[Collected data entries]
_ _ _ _

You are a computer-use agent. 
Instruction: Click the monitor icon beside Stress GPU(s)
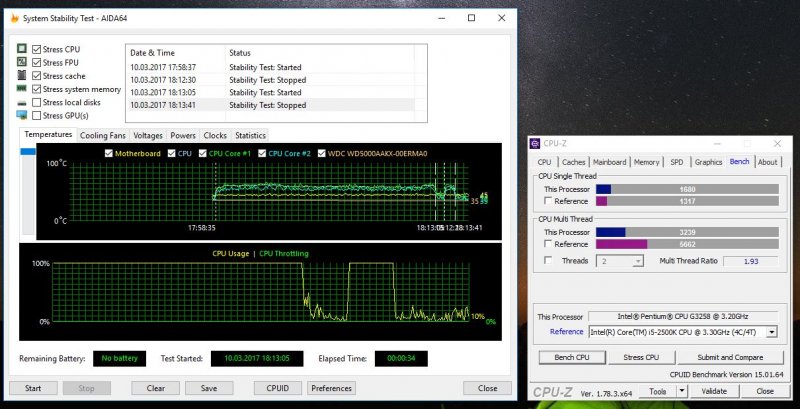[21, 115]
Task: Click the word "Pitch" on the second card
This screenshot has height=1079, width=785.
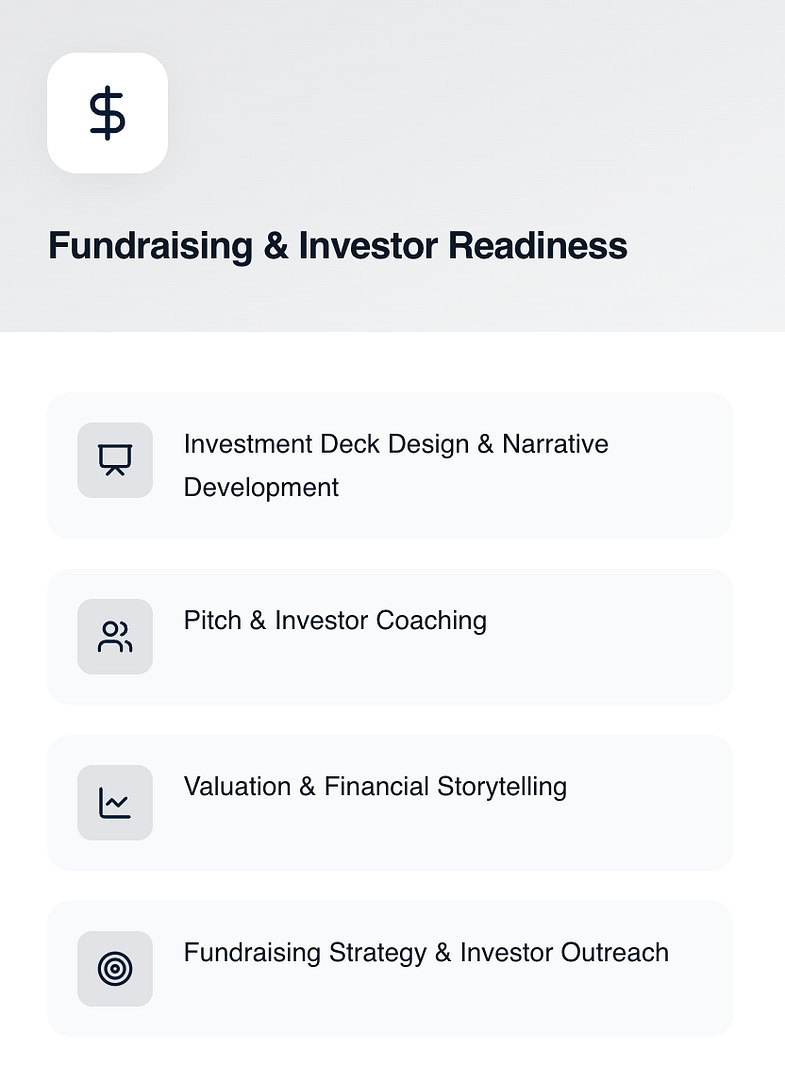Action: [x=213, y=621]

_ _ _ _

* What the exercise asks:
Each record must appear again exactly as written above, without its pictures.

* Response box:
You are a computer-use agent. 
Instruction: Click the monitor icon beside Stress GPU(s)
[21, 115]
Task: Click the word "Pitch" on the second card
This screenshot has height=1079, width=785.
Action: [x=213, y=621]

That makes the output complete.